• _Provided passage_
********

Scientists proposed that patients with severe infection be given hyaluronidase early on to help clear out the gel made up of a polysaccharide (sugar) called hyaluronan, from the lungs while hypoxia is still developing
One of the earliest findings from studying COVID-19 patients had shown that in severe cases, the patients have lung exudates and alveolar plugs, which is like a clear jelly that makes the lungs look like those of a person who died of drowning. However, it was unknown where the jelly originated from.
Now, a group of researchers at the Umea University, Sweden claim that this gel is made up of a polysaccharide (sugar) called hyaluronan, which is normally found in the extracellular matrix (a meshwork of various molecules that surround and support body cells).
The findings of the study, published in the Journal of Biological Chemistry, may help find a new treatment for COVID-19 that targets the increased hyaluronan in the lungs.
Hyaluronan (HA), also known as hyaluronic acid, is a sugar that performs various functions in the body. It cushions and lubricates body cells and tissues and is present abundantly in the eyes, joints and heart valves. Hyaluronic acid plays an important role in maintaining tissue homeostasis and activating various regulatory pathways involved in wound healing, tumour progression and inflammation.

********

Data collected
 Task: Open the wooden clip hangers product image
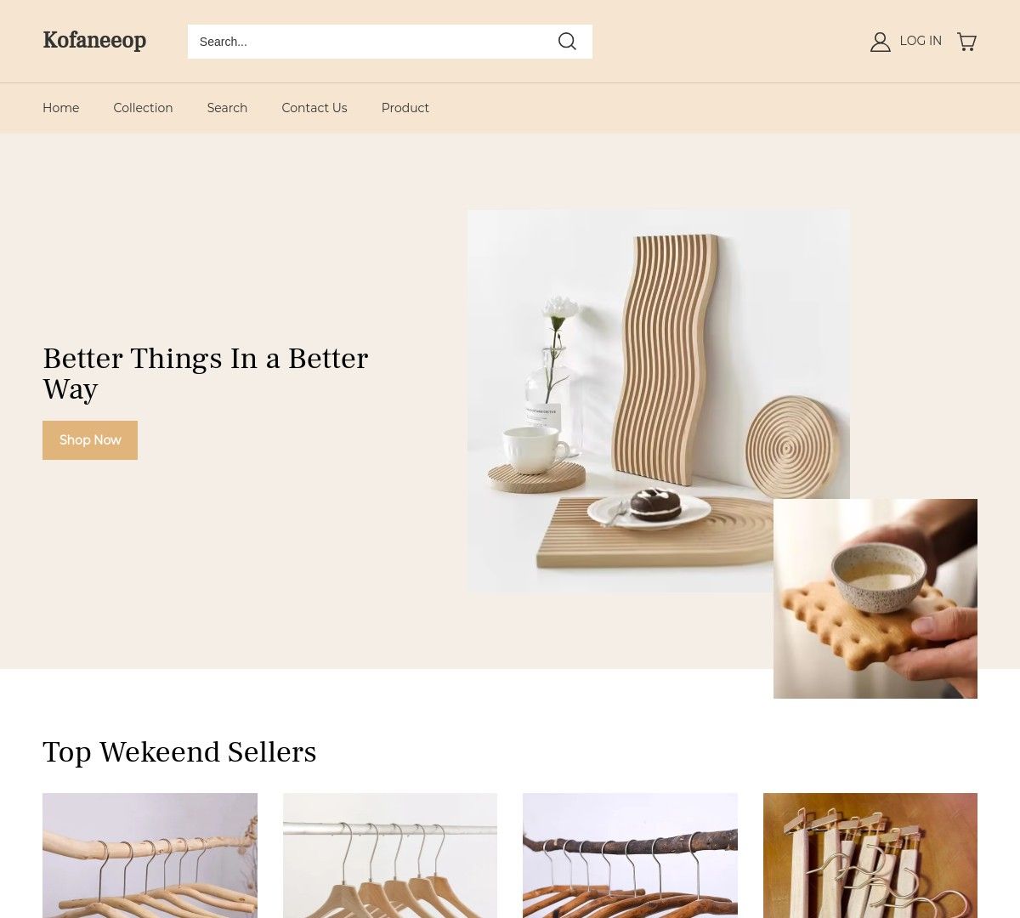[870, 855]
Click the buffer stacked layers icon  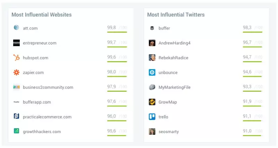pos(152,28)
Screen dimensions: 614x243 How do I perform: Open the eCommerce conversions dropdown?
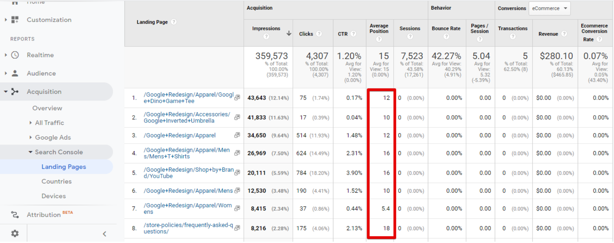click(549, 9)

********

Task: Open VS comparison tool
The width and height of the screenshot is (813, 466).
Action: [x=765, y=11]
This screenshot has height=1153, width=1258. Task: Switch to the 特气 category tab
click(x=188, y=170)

********

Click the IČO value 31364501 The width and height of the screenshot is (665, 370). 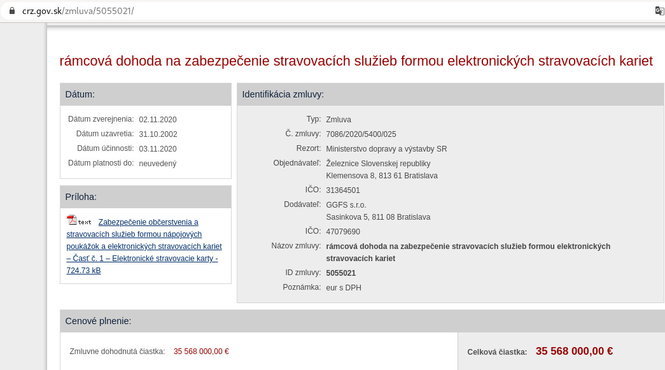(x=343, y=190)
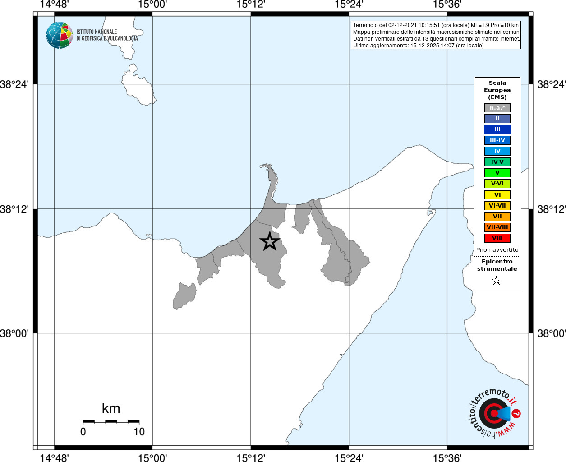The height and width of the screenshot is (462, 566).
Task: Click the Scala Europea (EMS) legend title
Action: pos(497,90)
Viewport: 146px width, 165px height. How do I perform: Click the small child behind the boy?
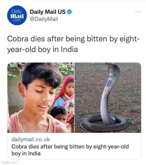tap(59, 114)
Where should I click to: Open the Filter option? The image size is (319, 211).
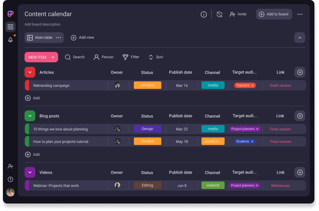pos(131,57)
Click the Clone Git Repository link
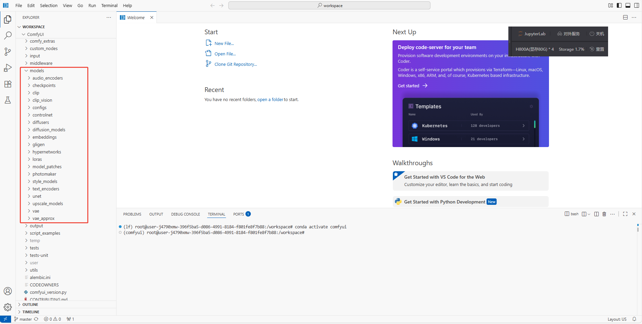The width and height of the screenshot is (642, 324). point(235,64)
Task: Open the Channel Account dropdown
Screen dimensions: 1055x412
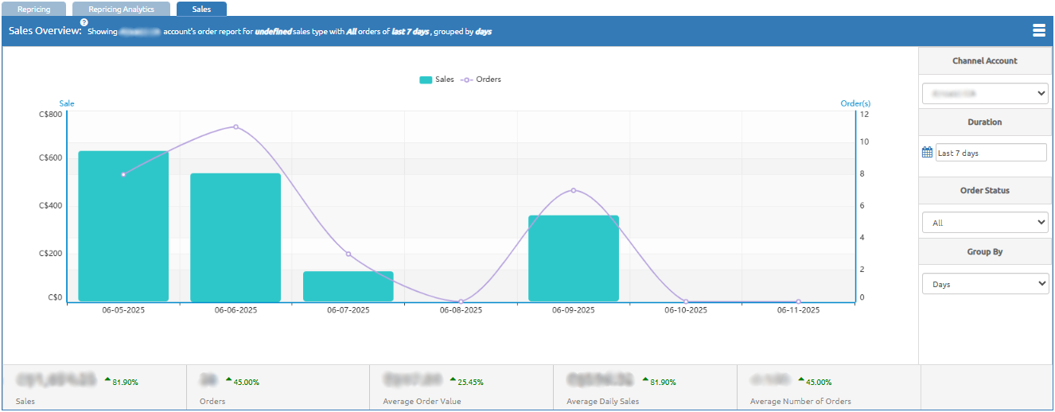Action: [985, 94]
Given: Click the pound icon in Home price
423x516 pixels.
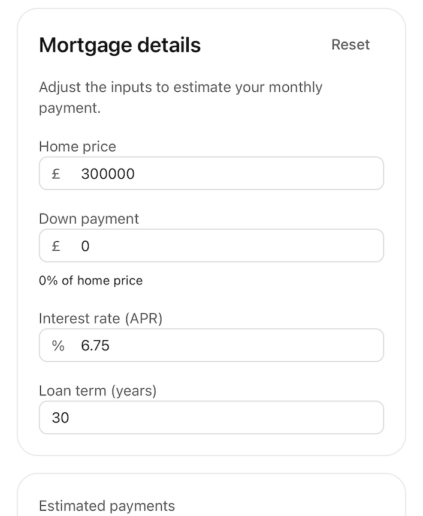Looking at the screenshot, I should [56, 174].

********

• _Explore the material_
**A.** In the article on hyaluronan in COVID-19 lungs, which university were the researchers at?
**B.** Write a continuation of the article on hyaluronan in COVID-19 lungs, beginning after its final sentence.

• _Task-by-task results_
**A.** The researchers were at Umea University in Sweden.

**B.**
A single molecule of HA can absorb up to 1,000 times more water than its molecular weight, which can lead to edema.
It has previously been suggested that hyaluronan may be involved in the pathogenesis of severe COVID-19 but no study has verified the link so far. Inhalation of hyaluronidase (an enzyme that breaks down HA) has also been proposed for the treatment of the disease. However, the treatment could not be used without establishing the presence of HA in the lungs.
The latest study
For the latest research, the scientists studied the autopsy lung tissues from three COVID-19 patients with severe disease and compared it with lung tissue samples from healthy people.
The samples were stained to check the presence of HA and it was indeed found in the exudates, plugs and in the thickened perialveolar interstitium (supportive tissue in lungs around the alveoli or air sacs) in severe COVID-19 patients. HA was only found in the intact alveolar walls and perivascular (around the blood vessels) tissue in healthy people.
A new possible treatment
In the study, the authors stated that the presence of HA in the lungs of patients with severe coronavirus infection points to a possible pathological mechanism behind hypoxia and respiratory failure seen in such patients.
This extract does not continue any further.